▸ Exercise brief
Print the records below exactly, from the line containing "Task: Open the お知らせ notifications bell" down to the line containing "Task: Go to the Piñatas FC team page", both lines included, and omit every picture.

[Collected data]

Content starts

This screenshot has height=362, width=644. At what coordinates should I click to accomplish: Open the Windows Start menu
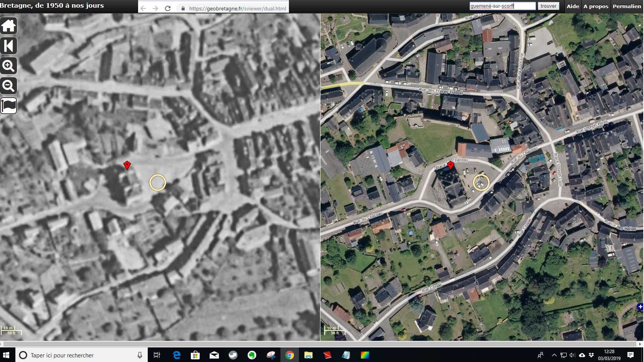(x=7, y=355)
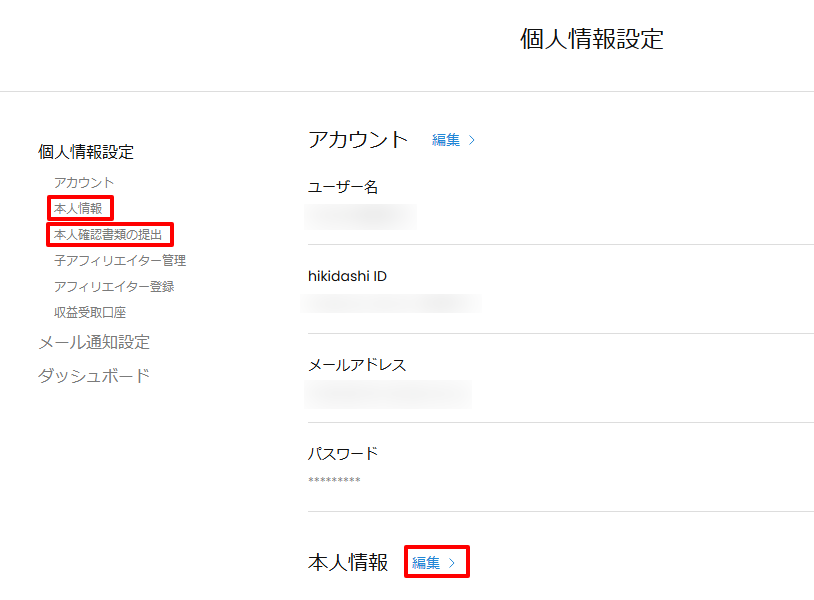Click the blurred メールアドレス value

388,393
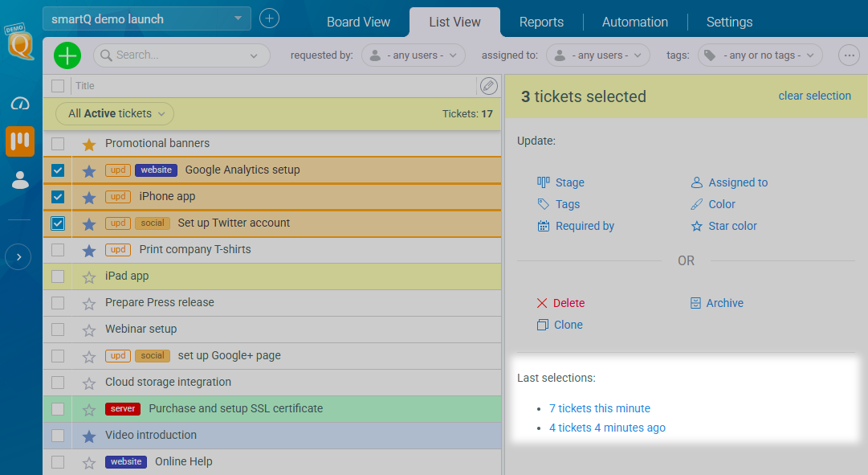
Task: Tick the select-all checkbox in header
Action: 58,86
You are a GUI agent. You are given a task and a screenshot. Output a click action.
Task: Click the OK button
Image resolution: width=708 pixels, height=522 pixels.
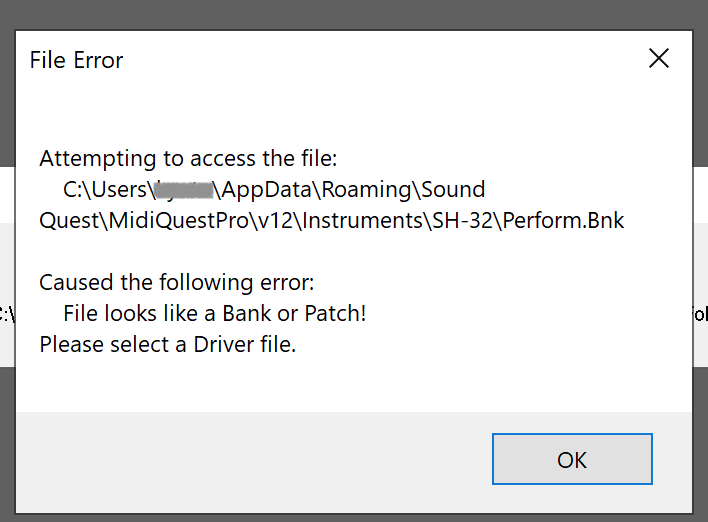click(572, 459)

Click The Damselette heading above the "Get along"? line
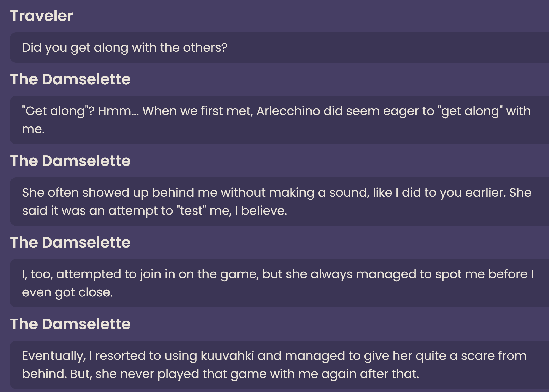70,79
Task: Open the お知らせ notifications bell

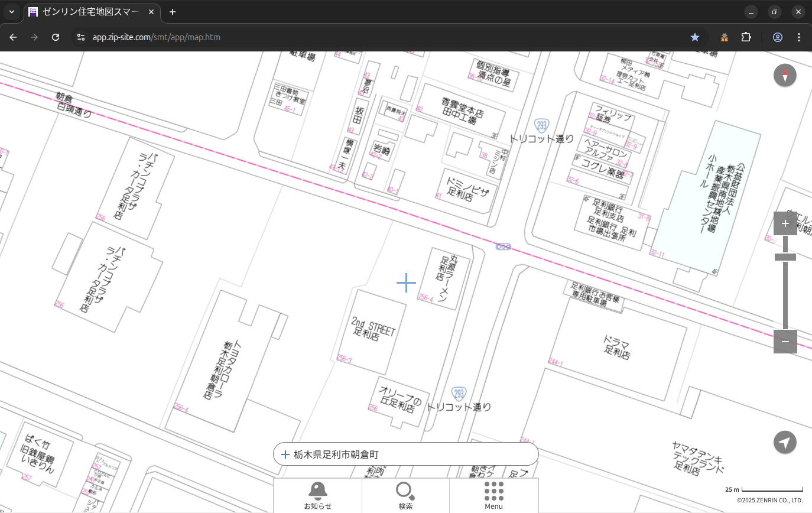Action: pyautogui.click(x=317, y=495)
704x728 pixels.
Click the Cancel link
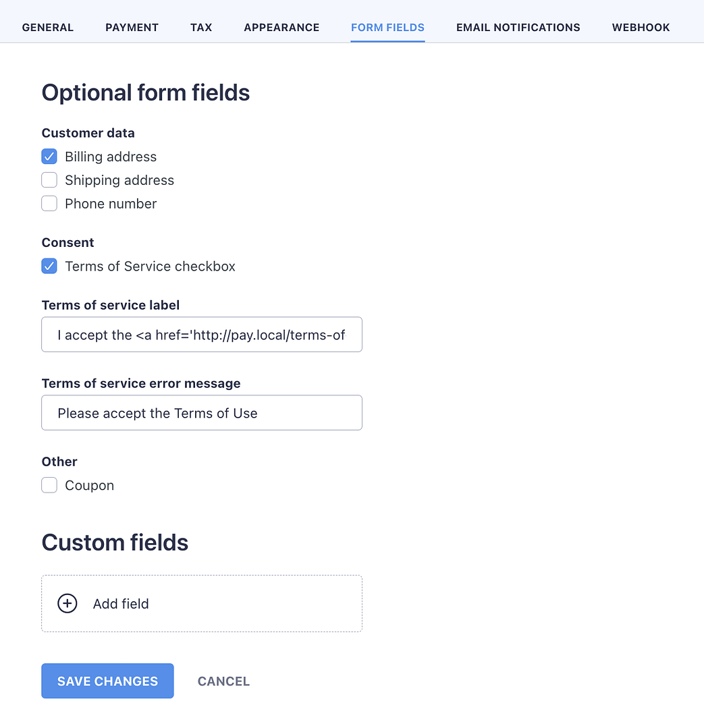(223, 681)
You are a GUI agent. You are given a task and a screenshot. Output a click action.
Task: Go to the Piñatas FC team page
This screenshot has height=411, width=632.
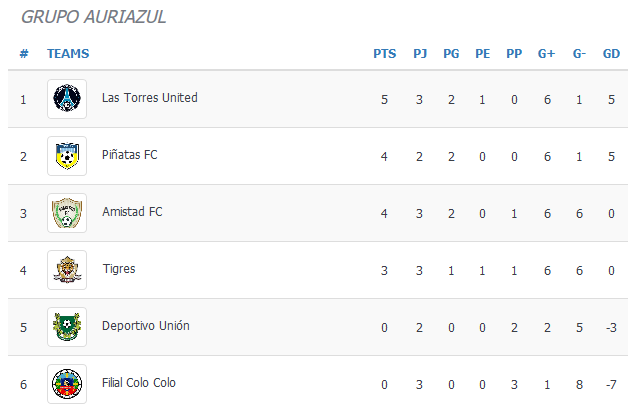129,155
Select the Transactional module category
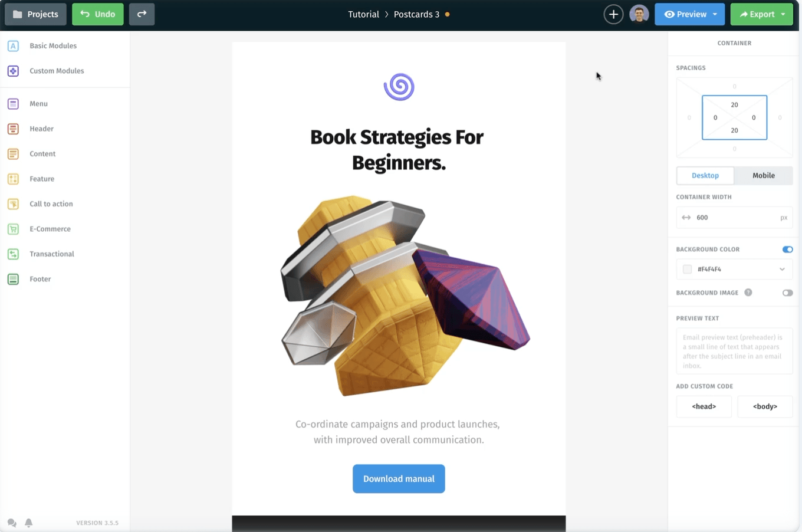Screen dimensions: 802x532 pos(51,254)
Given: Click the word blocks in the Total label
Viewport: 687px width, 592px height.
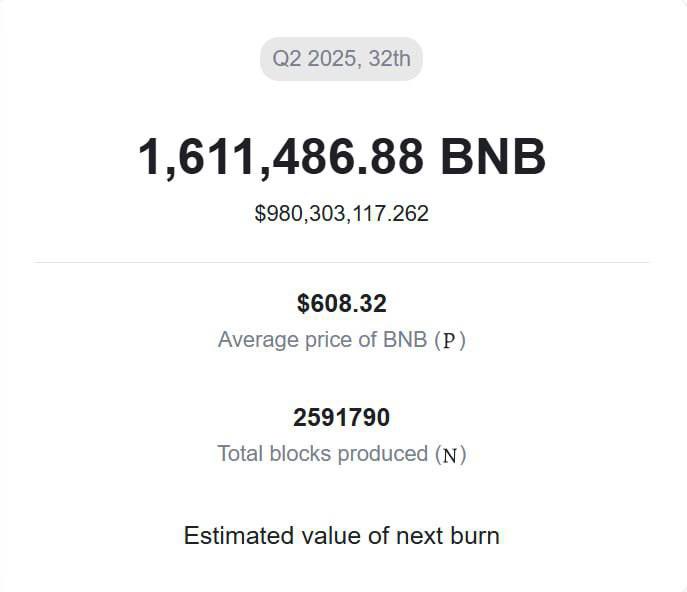Looking at the screenshot, I should (300, 454).

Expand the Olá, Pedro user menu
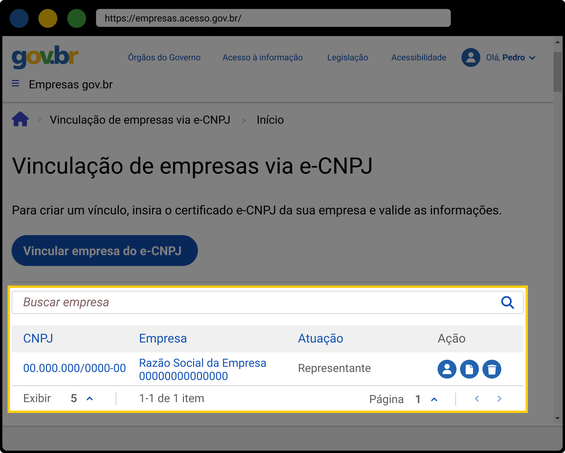tap(511, 58)
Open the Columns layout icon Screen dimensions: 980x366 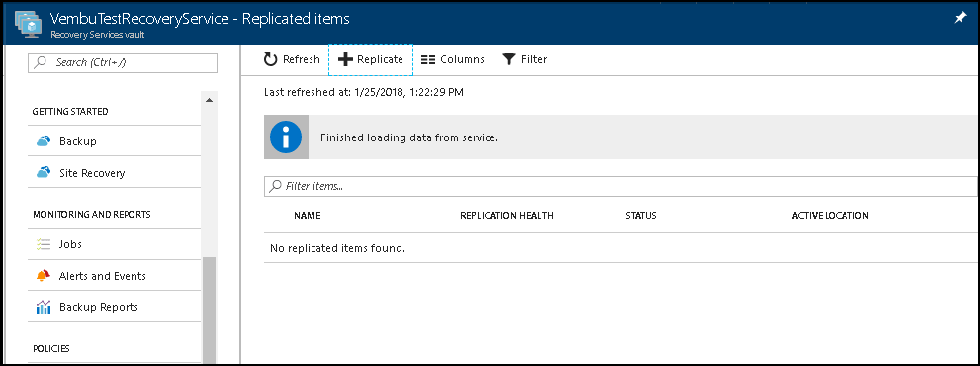[x=428, y=60]
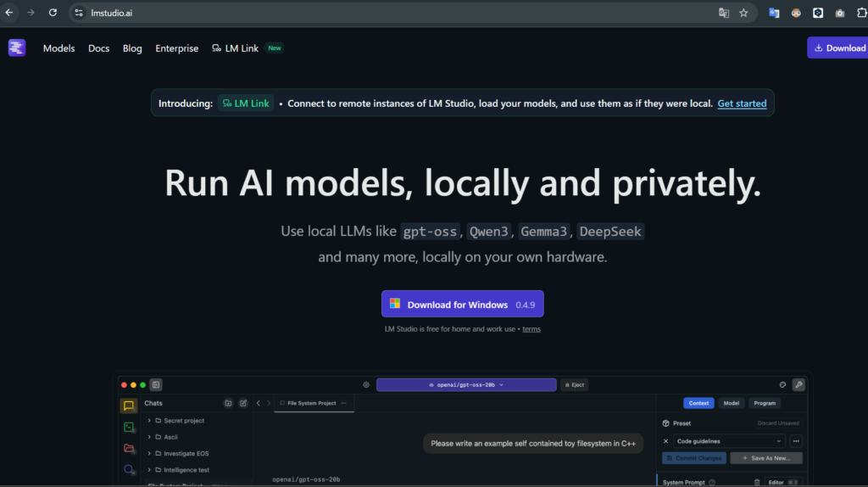Follow the Get started link
868x487 pixels.
tap(742, 104)
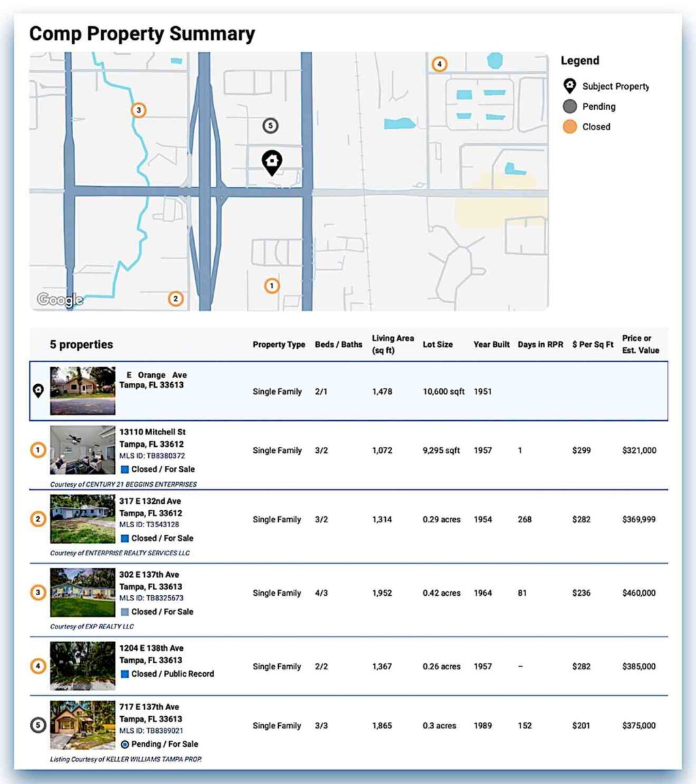Screen dimensions: 696x784
Task: Select map marker number 2
Action: pos(175,299)
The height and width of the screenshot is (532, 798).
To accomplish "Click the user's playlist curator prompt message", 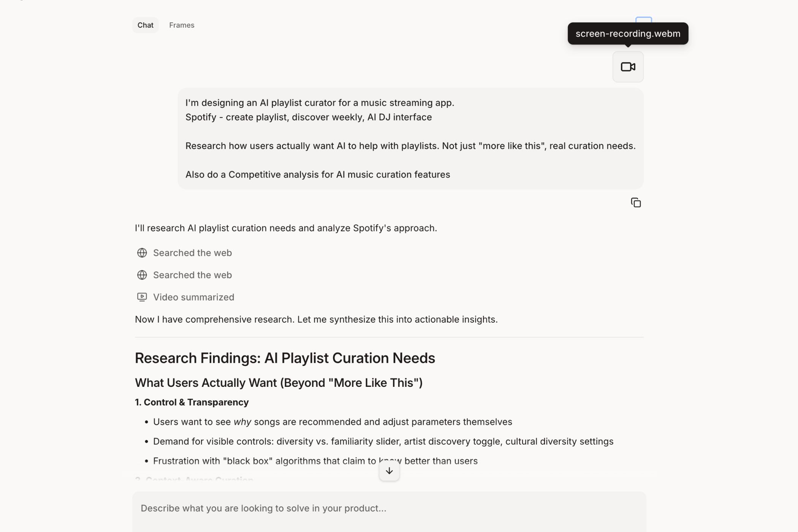I will point(410,138).
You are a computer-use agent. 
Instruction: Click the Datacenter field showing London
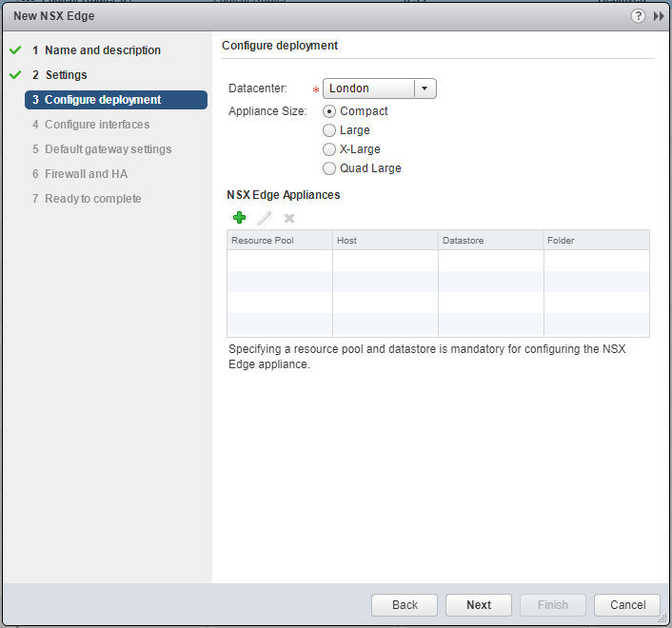[x=369, y=88]
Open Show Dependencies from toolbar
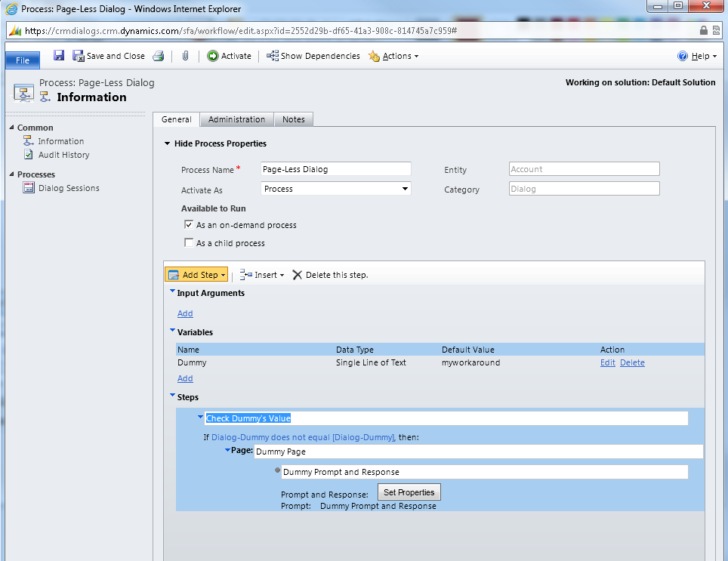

Content ends

▸ Response to this exercise
Task: Open the お知らせ notifications bell

Action: pyautogui.click(x=317, y=495)
704x728 pixels.
Click the Cancel link
(223, 681)
You are a GUI agent. You are given a task and a screenshot. Output a click action.
Task: Go to the Piñatas FC team page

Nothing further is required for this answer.